German Protestants arrive in colony of Georgia to create a new town, Ebenezer - March 12
Pope John Paul II asks God’s forgiveness for the sins of Roman Catholics through the ages, including wrongs inflicted on Jews, women and minorities.
417 - Death of Pope Innocent I, who acted in international affairs, such as excommunicating Pelagius, defending Jerome, and negotiating with barbarians.
1672 - Death of evangelical hymnwriter Ludaemilia Elisabeth Schwarzburg-Rudolstadt, Countess of Schwarzburg, from measles. The best known of her two hundred hymns was “Jesus, Jesus, Only Jesus.”

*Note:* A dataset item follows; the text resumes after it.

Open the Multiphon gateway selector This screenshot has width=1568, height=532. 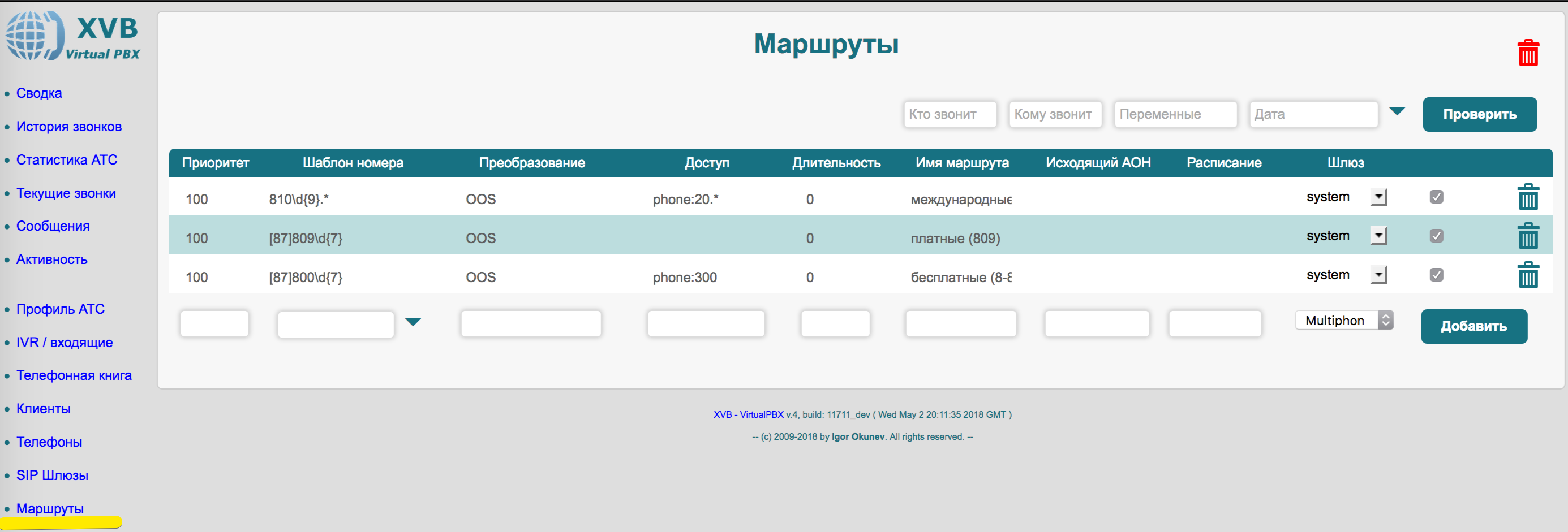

1734 - Just a year after the colony of Georgia had been founded by James Oglethorpe, a group of German Protestants arrived to create a new town, Ebenezer, as a refuge for Lutherans expelled from Catholic-controlled Salzburg (in the Alps Mountains in present-day Austria). Its leaders included Rev. Johann Martin Bolzius and Philip Georg Friedrich von Reck. Because the first town was poorly sited⎯too far from the coast and river transportation⎯a second town, New Ebenezer, was built two years later on the Savannah River. The town flourished until it was destroyed by the British during the Revolutionary War.
1908 - J. Wilbur Chapman and Charles Alexander attempt city-wide evangelization of Philadelphia, dividing the city into 42 districts, and sending an evangelist-musician team to each. The result is about 8,000 conversions.
2000 - Pope John Paul II asks God’s forgiveness for the sins of Roman Catholics through the ages, including wrongs inflicted on Jews, women, and minorities.